After 1975’s extreme highs and lows, ’76 was a wash-out, two third places being the highlights; no-one involved is sure why, but one possibility was eliminated when Penske replaced his Offenhauser engines with Cosworths for ’77. Sneva won in Texas and Pocono to build the foundations of his first title. He retained the crown in ’78 on sheer consistency. The pace was there — he took seven poles — but amazingly the champion didn’t win a single round!
“We messed up in the pits a few times; little things went wrong,” recalls Sneva, “but what hurt us more than anything was that this was the first full year that Penske ran his own Indycar. We did all the testing in the first car Penske built, but as the A-guy, at the start of the season, I got a fresh chassis, and Rick Mears as the new boy on the team got the test car. Well for some reason the prototype was always better than any of the cars that followed.”

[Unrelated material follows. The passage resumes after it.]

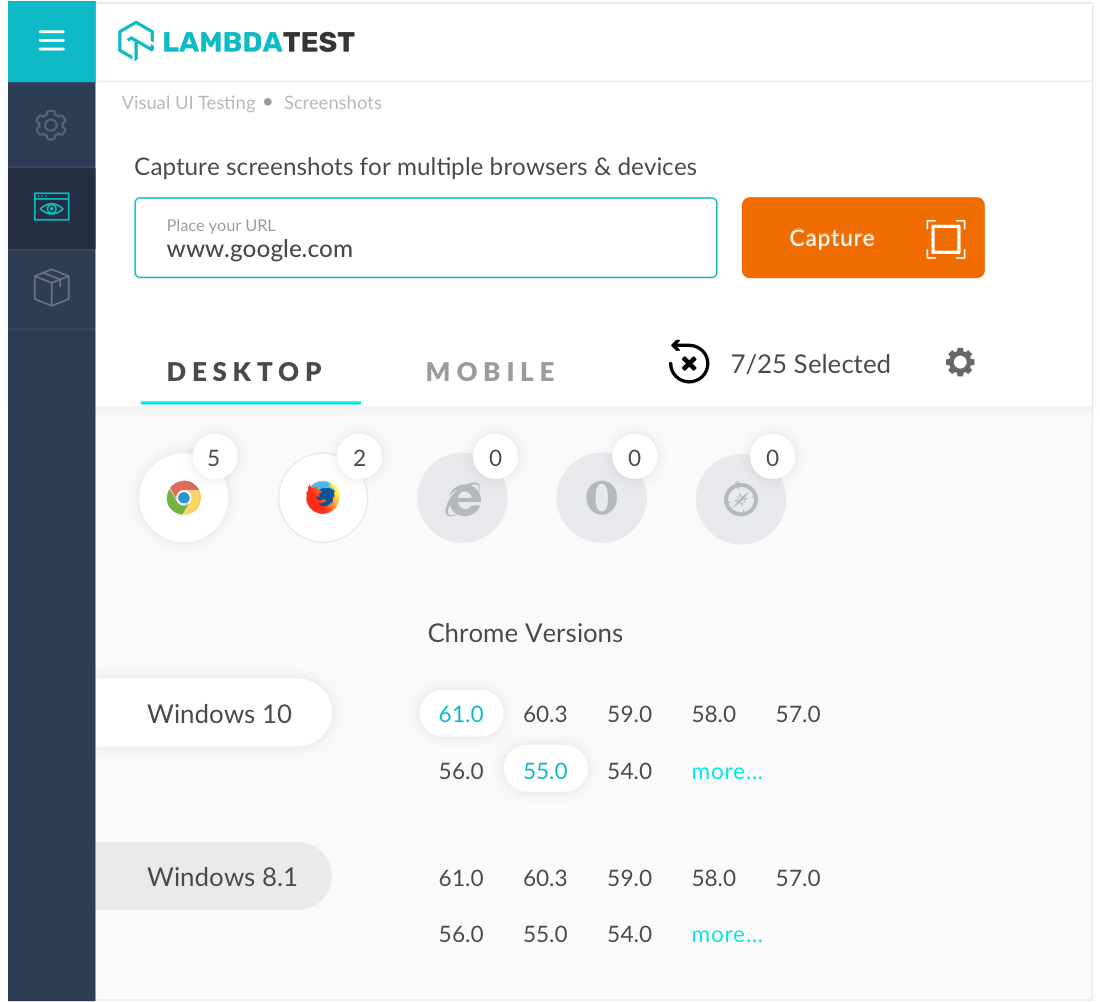Reset selections with the clear icon
1100x1002 pixels.
click(x=689, y=363)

Mears, in his sophomore season, chalked up three wins and became Penske’s golden child, while Sneva’s relationship with the Captain turned sour: “There was some inner-squad fighting, partly I think because I wasn’t winning races. Everyone from the crew chief down wanted to protect his own situation so fingers got pointed towards the driver more often than they should have been. For my part, I saw in Penske a team that was about 85 per cent efficient, and my suggested changes weren’t well received by the team. It wasn’t until I went and ran elsewhere that I realised running at 85 per cent efficiency made Roger’s team far more efficient than any other!”
And so Sneva was rewarded for two consecutive championships by being shown the door. Jerry O’Connell’s Sugaripe Prune team offered him a lifeline for 1979, and then a ground-effect chassis, the Phoenix, in ’80. A crash in practice at Indy meant starting the race from 33rd and in the old back-up McLaren, but what followed was a Sneva classic, as he fought through to finish second: “That was my best day at Indy, better even than winning it in 1983. In 1980 we had a small team, our car was several years old, we started last, we maximised the team strategy, the pitcrew did a great job and I think I drove as well as I’ve ever done there.”
It wasn’t until the end of the season — appropriately enough, in Phoenix — that he was able to take the Phoenix chassis’ first victory, despite being jammed in fourth gear from green to chequer, and starting from the back!